[Start of Attachment]

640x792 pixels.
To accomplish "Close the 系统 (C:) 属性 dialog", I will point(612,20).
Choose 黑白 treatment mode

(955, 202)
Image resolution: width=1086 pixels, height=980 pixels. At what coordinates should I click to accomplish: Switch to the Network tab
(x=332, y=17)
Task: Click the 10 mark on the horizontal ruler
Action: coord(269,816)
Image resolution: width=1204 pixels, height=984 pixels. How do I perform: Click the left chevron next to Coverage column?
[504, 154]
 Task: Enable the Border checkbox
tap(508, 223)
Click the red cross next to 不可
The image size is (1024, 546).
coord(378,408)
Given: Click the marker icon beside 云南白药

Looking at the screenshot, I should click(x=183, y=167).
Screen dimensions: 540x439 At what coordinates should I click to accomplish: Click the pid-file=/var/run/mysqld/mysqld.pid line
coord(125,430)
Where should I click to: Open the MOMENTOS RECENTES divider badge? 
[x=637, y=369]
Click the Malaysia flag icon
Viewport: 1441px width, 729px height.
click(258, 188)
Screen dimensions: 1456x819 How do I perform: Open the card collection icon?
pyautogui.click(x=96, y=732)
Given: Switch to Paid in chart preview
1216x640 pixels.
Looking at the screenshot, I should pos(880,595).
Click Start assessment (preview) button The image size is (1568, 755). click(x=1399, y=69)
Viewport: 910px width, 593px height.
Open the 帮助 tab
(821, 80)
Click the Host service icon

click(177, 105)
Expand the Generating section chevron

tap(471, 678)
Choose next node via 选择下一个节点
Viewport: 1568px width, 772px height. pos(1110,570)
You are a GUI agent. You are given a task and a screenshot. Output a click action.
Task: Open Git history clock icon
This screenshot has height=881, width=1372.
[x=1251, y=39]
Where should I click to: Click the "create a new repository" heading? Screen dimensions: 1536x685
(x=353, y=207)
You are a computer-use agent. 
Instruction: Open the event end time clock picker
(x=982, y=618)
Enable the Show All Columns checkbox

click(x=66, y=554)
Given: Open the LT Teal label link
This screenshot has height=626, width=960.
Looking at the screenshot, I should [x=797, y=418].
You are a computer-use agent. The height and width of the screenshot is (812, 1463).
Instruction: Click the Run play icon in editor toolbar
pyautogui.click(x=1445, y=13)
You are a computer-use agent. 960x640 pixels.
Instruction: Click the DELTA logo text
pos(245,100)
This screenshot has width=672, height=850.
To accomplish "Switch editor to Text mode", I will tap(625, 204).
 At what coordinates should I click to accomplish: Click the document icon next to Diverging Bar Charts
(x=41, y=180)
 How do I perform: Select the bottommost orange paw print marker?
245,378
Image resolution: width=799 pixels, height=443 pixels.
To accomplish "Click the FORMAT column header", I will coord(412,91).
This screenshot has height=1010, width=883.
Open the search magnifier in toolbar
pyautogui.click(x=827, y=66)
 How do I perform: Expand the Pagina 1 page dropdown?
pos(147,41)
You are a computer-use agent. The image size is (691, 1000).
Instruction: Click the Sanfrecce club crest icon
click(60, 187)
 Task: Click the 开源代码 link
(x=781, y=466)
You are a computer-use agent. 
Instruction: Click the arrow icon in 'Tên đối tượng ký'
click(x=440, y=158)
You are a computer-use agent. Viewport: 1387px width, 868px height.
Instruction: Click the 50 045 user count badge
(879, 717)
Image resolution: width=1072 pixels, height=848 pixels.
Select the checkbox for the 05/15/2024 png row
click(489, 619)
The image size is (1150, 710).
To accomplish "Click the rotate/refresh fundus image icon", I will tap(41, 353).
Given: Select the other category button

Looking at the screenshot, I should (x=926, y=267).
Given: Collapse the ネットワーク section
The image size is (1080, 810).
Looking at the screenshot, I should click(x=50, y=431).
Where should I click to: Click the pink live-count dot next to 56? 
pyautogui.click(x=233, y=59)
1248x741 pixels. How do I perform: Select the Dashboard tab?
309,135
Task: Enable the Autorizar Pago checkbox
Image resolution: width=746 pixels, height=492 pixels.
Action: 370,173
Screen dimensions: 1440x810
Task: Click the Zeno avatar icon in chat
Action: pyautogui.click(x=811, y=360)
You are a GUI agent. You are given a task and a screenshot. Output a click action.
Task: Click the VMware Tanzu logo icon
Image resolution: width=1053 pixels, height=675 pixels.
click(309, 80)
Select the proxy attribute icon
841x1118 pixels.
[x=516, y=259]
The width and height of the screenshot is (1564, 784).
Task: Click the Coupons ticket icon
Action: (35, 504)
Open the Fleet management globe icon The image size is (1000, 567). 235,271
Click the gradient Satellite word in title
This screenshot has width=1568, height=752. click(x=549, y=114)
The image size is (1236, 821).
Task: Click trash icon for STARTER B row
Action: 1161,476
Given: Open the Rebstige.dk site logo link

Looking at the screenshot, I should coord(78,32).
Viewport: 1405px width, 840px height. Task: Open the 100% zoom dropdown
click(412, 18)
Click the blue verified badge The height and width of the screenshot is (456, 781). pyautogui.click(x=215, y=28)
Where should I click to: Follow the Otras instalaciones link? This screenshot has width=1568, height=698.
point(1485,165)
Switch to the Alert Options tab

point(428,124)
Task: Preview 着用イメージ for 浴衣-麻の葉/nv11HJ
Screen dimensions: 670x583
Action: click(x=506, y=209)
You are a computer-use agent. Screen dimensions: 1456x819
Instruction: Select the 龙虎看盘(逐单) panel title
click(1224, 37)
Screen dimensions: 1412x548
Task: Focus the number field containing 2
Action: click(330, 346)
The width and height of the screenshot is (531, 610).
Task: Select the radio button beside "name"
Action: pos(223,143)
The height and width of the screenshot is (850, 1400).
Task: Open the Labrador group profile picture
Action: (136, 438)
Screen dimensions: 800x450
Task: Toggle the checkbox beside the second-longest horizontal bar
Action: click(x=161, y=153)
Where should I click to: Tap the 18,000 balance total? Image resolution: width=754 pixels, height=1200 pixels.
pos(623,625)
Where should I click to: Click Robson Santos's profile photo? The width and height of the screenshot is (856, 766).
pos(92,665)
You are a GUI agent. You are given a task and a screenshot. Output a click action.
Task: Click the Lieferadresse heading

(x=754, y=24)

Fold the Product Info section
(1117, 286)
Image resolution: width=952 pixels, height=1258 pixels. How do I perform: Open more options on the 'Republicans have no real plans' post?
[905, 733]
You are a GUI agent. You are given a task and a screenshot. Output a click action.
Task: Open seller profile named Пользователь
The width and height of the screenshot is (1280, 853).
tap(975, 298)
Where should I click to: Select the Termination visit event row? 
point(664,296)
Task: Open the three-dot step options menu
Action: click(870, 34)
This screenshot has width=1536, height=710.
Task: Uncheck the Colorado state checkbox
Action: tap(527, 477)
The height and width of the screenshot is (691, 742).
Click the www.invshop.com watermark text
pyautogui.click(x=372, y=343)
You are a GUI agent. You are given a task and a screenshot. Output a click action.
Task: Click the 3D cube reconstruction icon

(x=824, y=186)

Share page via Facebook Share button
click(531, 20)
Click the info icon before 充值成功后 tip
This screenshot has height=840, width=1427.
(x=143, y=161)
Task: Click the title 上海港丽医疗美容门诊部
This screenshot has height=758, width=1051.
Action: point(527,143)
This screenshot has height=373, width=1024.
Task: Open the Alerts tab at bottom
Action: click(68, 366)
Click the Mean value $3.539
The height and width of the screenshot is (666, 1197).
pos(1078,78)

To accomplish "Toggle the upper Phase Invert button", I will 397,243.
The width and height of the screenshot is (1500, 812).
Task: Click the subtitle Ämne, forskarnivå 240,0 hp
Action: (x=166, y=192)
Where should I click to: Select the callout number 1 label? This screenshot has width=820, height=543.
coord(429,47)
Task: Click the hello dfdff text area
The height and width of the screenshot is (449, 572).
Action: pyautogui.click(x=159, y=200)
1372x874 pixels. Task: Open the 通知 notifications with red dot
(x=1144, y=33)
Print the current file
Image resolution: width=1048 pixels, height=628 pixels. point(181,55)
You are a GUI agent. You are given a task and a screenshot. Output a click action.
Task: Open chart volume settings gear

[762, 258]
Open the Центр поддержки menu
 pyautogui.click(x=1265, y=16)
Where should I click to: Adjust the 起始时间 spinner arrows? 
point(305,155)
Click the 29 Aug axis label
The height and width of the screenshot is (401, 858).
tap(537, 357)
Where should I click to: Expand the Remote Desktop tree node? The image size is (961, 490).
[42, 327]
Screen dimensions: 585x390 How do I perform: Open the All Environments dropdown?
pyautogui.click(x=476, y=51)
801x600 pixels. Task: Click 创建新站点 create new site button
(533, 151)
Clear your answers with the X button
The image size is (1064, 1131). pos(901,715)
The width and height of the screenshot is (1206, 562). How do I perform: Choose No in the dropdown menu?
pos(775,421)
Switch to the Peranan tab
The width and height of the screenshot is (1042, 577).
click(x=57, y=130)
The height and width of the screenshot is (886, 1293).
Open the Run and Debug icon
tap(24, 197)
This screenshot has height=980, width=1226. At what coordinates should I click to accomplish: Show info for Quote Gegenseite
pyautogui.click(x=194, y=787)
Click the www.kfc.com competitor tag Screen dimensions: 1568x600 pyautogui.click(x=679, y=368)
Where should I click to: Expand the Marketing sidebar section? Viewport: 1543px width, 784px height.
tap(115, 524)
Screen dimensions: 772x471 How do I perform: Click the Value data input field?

[End of Attachment]

WHAT THIS TASK INVOLVES: Which lines run from the one containing "1372x874 pixels. Task: Open" through the end of the material? Output exactly those lines and no others.

ANSWER BELOW:
1372x874 pixels. Task: Open the 通知 notifications with red dot
(x=1144, y=33)
Print the current file
Image resolution: width=1048 pixels, height=628 pixels. point(181,55)
You are a GUI agent. You are given a task and a screenshot. Output a click action.
Task: Open chart volume settings gear

[762, 258]
Open the Центр поддержки menu
 pyautogui.click(x=1265, y=16)
Where should I click to: Adjust the 起始时间 spinner arrows? 
point(305,155)
Click the 29 Aug axis label
The height and width of the screenshot is (401, 858).
tap(537, 357)
Where should I click to: Expand the Remote Desktop tree node? The image size is (961, 490).
[42, 327]
Screen dimensions: 585x390 How do I perform: Open the All Environments dropdown?
pyautogui.click(x=476, y=51)
801x600 pixels. Task: Click 创建新站点 create new site button
(533, 151)
Clear your answers with the X button
The image size is (1064, 1131). pos(901,715)
The width and height of the screenshot is (1206, 562). How do I perform: Choose No in the dropdown menu?
pos(775,421)
Switch to the Peranan tab
The width and height of the screenshot is (1042, 577).
click(x=57, y=130)
The height and width of the screenshot is (886, 1293).
Open the Run and Debug icon
tap(24, 197)
This screenshot has height=980, width=1226. At what coordinates should I click to accomplish: Show info for Quote Gegenseite
pyautogui.click(x=194, y=787)
Click the www.kfc.com competitor tag Screen dimensions: 1568x600 pyautogui.click(x=679, y=368)
Where should I click to: Expand the Marketing sidebar section? Viewport: 1543px width, 784px height.
tap(115, 524)
Screen dimensions: 772x471 How do I perform: Click the Value data input field?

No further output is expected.